On January 15, 2015, Allan Teramura, FRAIC, was named the 77th President of the Royal Architectural Institute of Canada (RAIC). The Ottawa architect is a principal at Watson MacEwen Teramura Architects, and has advocated for healthier, sustainable Aboriginal communities in Canada.
At his investiture ceremony at the Wabano Centre for Aboriginal Health in Ottawa, 120 guests – including RAIC members, the RAIC board of directors, and representatives from Parliament Hill, government departments and First Nations communities – heard Teramura’s speech on the importance of his advocacy for the Aboriginal communities of Canada.
“As architects, I think we would all agree that losing traditional building crafts and knowledge of ways of organizing physical space can be as corrosive to a society as the loss of a spoken language,” Teramura said in his investiture speech. “The built environment in Indigenous communities tends to be discussed in terms of housing issues, but in my view the problem is compounded by the absence of cultural identity, and this is seldom discussed.”
Teramura explained that he sees similarities between the living conditions on reserves and the internment camps where Japanese-Canadians, including his grandparents and parents, were forcibly placed during the Second World War.
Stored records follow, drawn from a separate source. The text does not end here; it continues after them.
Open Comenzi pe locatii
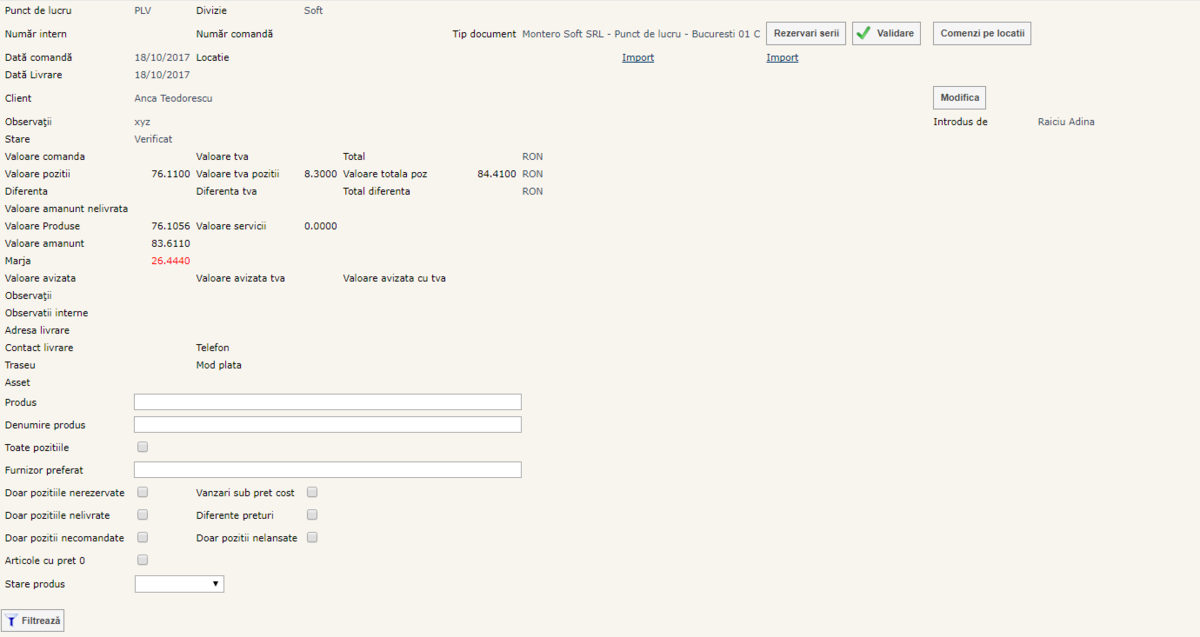The width and height of the screenshot is (1200, 637). click(x=981, y=33)
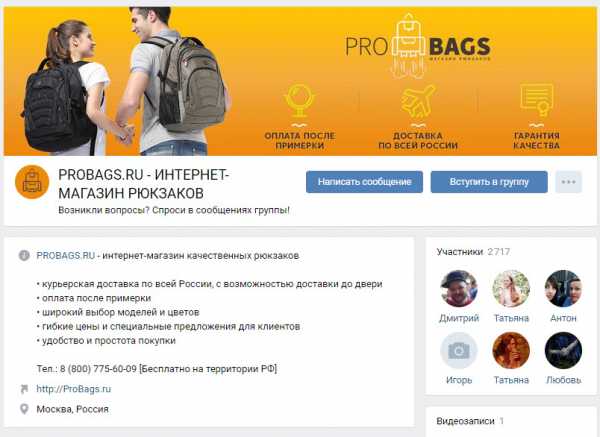Click the airplane delivery icon in the banner
This screenshot has height=437, width=600.
(x=418, y=101)

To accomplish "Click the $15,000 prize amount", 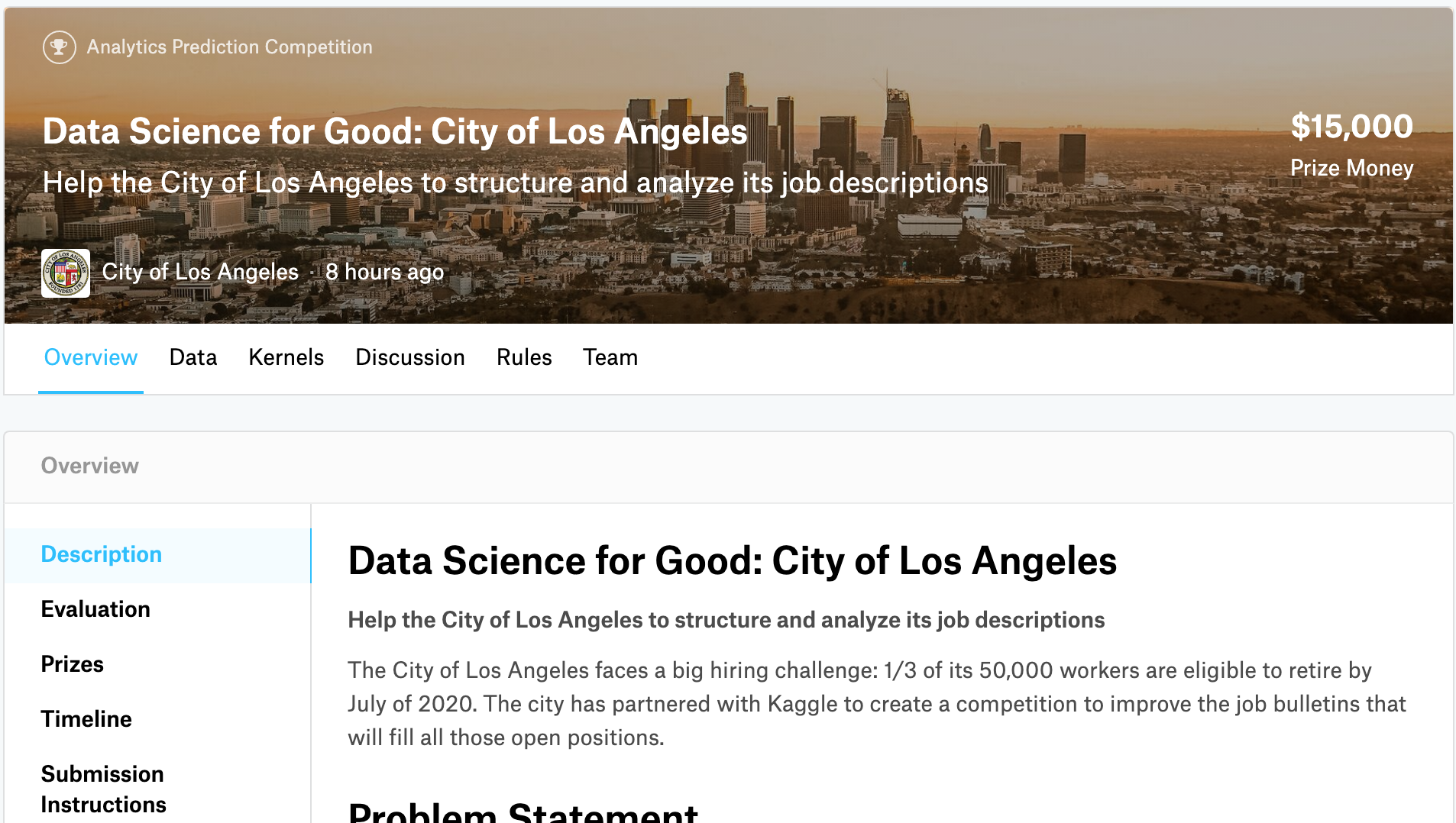I will [1351, 127].
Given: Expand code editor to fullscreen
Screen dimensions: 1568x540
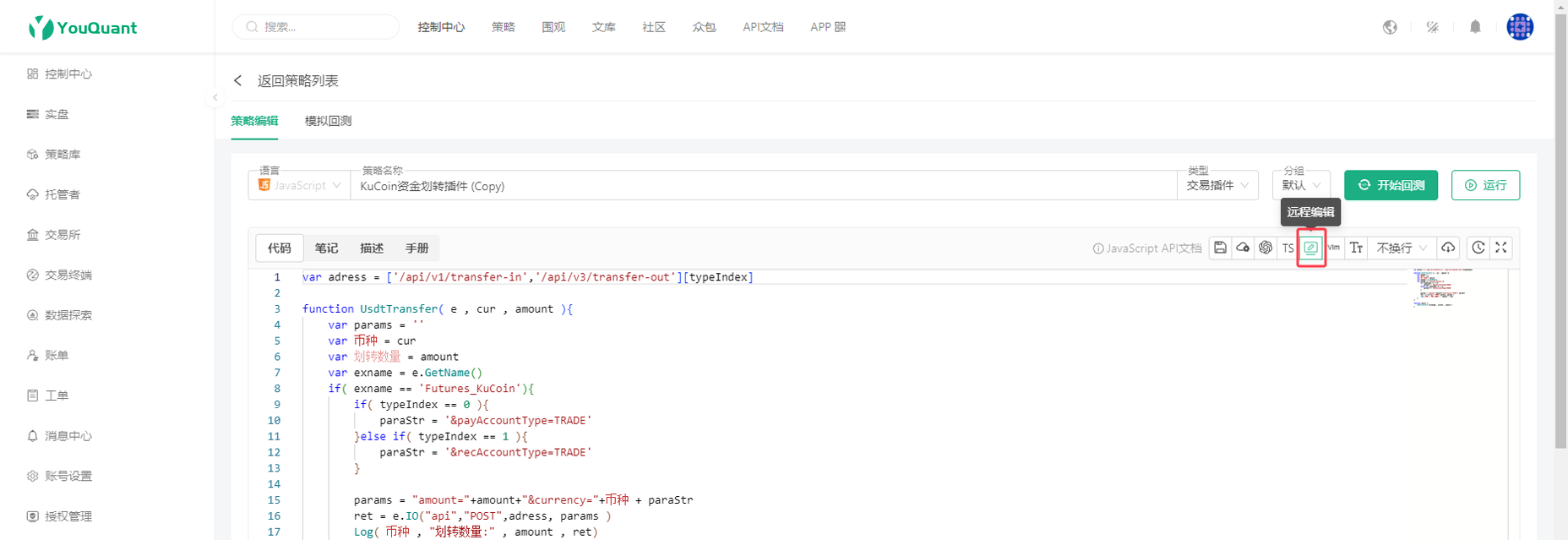Looking at the screenshot, I should coord(1501,248).
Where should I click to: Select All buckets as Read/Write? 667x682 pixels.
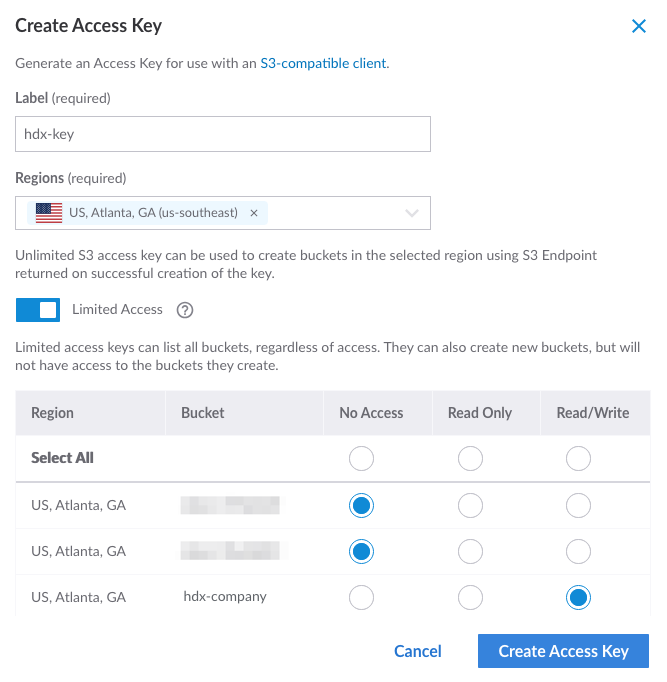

“At a time when talk of reconciliation is growing, our profession is in a position to – and, therefore, is obligated to – look at ways to help address injustices, not by imposing our ideas, but by listening and promoting the professional competencies that already exist in Indigenous communities,” he said. “They are a technological solution for housing, not intended to be permanent. You realize you’re dealing with something that is not a normal community, but a camp. A camp is a settlement with no future by definition.”